In a democratic country like ours where we have supremacy of the constitution and rule of law, the opportunity for the citizens to hold the government accountable for its actions abound. Unfortunately, since independence, this area of government accountability has not been given much public exposure.
Hence, we have grown thinking that accountability is only limited to the general elections and that an elected government has a blank cheque. This is not so.
Firstly, we need to understand that it is not only Parliament that makes laws that affect us, but ministers and administrative authorities do too.
Parliament may often pass “skeleton Acts” (called the “parent act”) and leave the rest to be made by the authority to whom Parliament has delegated the task to. These include the rules and regulations made by ministries and other administrative authorities. Lawyers call them “delegated legislation”.
Most of these delegated legislations, understandably, provide wide discretionary powers to the authorities. All these delegated legislations have direct and immense impact on the lives of the citizens.
Should we not worry that the delegated legislation may be such that it benefits only the government and is oppressive of the people? Once again, administrative law addresses this worry. In lay man’s language, these delegated legislations may be challenged in the court of law on various grounds including that it is ultra vires the parent Act.
Secondly, the citizens ought to be concerned with the exercise of discretion of the administrative authority. This is because, while it is inevitable that authorities ought to be granted discretionary powers in many areas of their work, it may be abused.
For example, you may apply for a license or even a simple thing like a passport. The authority has the discretion whether to approve your application or not.
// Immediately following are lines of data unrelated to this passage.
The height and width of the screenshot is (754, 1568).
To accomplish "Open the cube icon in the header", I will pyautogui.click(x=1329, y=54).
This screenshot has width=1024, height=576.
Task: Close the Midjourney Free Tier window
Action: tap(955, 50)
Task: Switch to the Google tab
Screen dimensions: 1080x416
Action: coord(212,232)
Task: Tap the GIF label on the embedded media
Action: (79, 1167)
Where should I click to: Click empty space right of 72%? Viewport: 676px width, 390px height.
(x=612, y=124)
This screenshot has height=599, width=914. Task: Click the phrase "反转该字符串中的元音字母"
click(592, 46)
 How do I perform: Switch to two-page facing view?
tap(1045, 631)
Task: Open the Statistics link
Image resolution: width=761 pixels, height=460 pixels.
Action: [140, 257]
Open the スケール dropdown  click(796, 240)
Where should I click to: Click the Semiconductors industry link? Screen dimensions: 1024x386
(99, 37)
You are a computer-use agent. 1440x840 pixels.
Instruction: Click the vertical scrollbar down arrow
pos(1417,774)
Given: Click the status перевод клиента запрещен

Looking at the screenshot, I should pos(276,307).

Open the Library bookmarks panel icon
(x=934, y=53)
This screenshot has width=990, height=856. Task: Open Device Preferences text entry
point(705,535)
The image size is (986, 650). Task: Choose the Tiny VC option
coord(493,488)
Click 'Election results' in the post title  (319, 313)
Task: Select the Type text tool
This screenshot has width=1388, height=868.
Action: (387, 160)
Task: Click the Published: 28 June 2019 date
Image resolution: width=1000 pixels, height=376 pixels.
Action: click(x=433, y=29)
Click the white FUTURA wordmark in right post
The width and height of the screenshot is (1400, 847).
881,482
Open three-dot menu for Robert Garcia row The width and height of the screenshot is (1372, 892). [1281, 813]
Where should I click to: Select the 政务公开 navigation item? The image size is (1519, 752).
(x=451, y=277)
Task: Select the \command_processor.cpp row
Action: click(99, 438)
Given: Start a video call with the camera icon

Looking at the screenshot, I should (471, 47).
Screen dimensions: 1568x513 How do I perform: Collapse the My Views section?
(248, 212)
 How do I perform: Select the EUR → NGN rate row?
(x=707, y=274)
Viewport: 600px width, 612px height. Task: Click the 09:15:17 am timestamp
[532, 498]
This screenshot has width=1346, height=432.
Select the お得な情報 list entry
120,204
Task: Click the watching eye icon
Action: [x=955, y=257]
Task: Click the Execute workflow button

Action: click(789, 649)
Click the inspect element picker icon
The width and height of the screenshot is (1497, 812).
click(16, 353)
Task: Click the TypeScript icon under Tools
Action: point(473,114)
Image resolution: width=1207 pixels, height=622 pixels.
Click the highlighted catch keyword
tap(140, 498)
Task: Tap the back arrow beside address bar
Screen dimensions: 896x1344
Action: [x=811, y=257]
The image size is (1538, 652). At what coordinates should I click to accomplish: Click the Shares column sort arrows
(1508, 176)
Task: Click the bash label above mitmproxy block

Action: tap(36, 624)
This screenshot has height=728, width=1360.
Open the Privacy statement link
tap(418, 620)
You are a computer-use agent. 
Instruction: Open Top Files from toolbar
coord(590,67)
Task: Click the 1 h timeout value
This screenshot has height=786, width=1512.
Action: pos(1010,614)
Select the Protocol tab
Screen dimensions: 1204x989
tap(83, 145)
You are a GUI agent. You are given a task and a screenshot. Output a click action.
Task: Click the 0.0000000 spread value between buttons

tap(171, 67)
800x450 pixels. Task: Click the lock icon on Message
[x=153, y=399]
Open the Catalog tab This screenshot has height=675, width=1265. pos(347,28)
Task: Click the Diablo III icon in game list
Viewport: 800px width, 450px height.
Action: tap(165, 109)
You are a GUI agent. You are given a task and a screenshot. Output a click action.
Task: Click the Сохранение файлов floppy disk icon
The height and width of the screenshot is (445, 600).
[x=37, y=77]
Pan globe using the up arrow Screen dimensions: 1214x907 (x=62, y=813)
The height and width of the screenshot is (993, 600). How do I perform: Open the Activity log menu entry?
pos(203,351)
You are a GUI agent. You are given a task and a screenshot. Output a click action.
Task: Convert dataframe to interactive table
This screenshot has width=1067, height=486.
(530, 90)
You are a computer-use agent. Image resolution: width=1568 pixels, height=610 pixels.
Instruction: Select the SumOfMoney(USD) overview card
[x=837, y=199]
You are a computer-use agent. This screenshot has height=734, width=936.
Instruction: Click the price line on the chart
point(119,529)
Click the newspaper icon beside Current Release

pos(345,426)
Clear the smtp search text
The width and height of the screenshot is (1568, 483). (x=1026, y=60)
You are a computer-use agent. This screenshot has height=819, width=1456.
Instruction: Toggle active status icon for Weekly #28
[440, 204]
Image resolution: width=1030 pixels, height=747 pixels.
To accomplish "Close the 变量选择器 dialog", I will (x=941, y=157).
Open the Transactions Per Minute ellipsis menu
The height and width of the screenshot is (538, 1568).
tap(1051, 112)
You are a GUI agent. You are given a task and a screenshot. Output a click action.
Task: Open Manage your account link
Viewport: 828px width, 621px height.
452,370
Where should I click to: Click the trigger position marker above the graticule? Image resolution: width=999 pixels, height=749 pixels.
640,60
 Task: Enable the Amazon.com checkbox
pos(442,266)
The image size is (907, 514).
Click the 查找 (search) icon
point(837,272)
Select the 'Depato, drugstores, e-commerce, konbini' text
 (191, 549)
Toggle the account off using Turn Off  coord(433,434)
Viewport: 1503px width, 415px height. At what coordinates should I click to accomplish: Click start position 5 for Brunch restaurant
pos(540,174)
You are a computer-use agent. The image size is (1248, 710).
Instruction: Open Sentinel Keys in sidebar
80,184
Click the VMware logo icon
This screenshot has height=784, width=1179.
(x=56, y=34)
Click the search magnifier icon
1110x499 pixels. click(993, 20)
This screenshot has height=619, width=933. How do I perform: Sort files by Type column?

What if you qualify legally on all grounds and yet, your application is refused by the exercise of their discretion? Can you challenge that decision?
The answer is you may if the authority had acted unreasonably or had instead of considering relevant facts, it had considered irrelevant facts. You may also succeed if the authority had been motivated by bad faith or that it had been used for an improper purpose (for example, the officer had been asked by his friend to “cause hardship” to you).
An administrative authority that does not have the legal power to decide cannot make that decision in its purported exercise of discretionary power. This, I believe happens quite a bit in our country but since it is hardly challenged legally, the authority gets away with it.
It should be clear from the brief discussion above that the rule of law which is actively pursued by citizens brings about greater accountability of the government.
Political accountability at the ballot box may be too late because much misery can be wrought on the citizens by an incompetent or corrupt government before the next election arrives.
The views expressed here are entirely the writer’s own.